◆ What needs to be done ◆
Copy out the lines of the listing verbatim, from the line with "You are a computer-use" up to and including the line with "Instruction: Click the".

=== Provided information ===

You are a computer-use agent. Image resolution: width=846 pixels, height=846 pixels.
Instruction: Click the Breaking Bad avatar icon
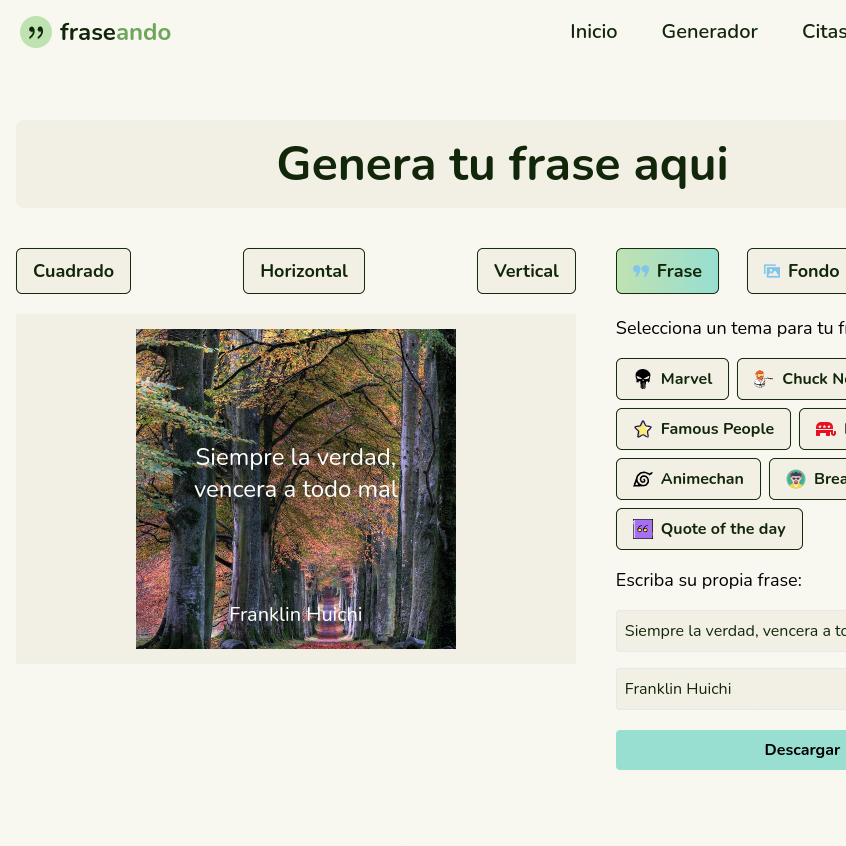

===
=== Provided information ===

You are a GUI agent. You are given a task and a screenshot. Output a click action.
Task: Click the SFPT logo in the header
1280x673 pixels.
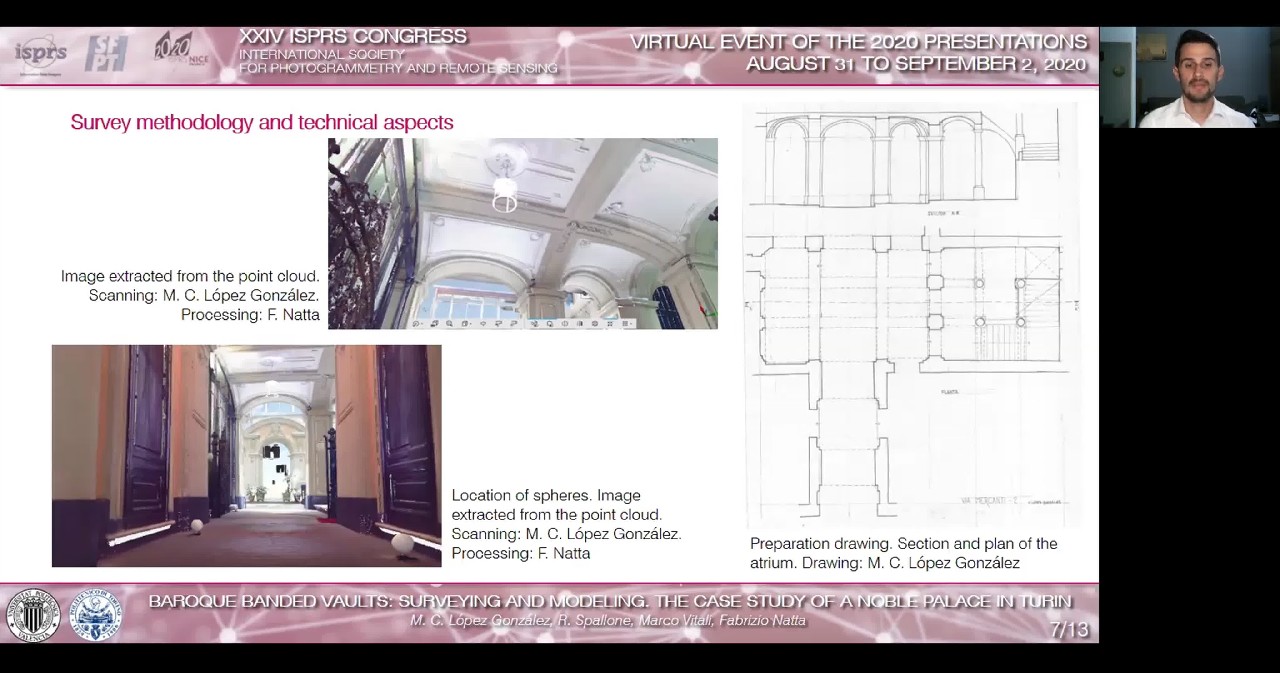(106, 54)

===
=== Provided information ===

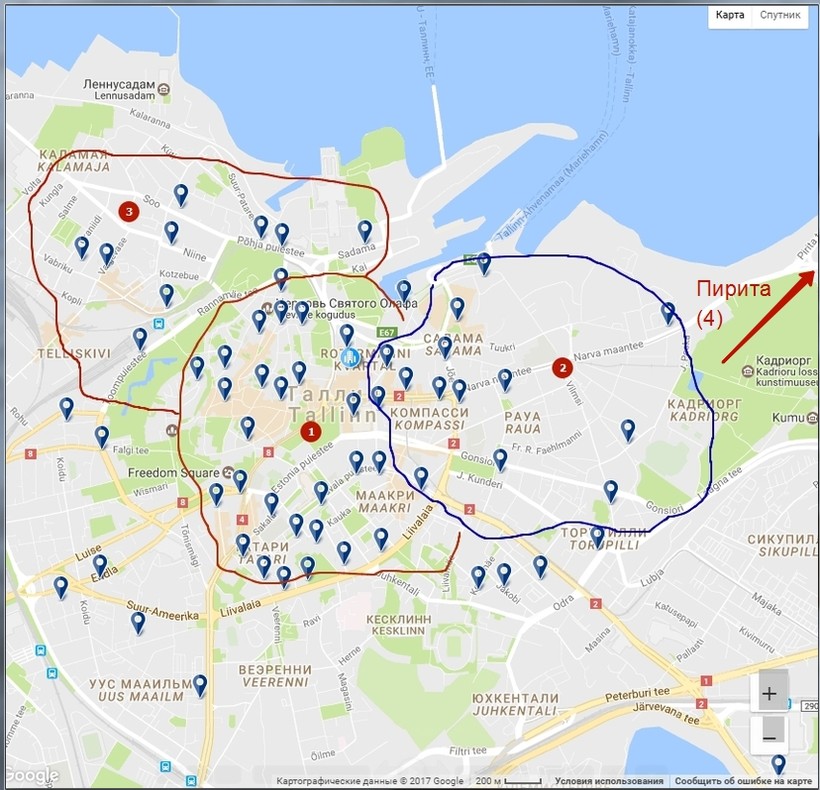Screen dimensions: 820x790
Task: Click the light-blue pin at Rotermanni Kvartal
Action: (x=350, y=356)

===

◆ Problem solution ◆
You are a computer-use agent. Image resolution: width=846 pixels, height=846 pixels.
Instruction: Click the Breaking Bad avatar icon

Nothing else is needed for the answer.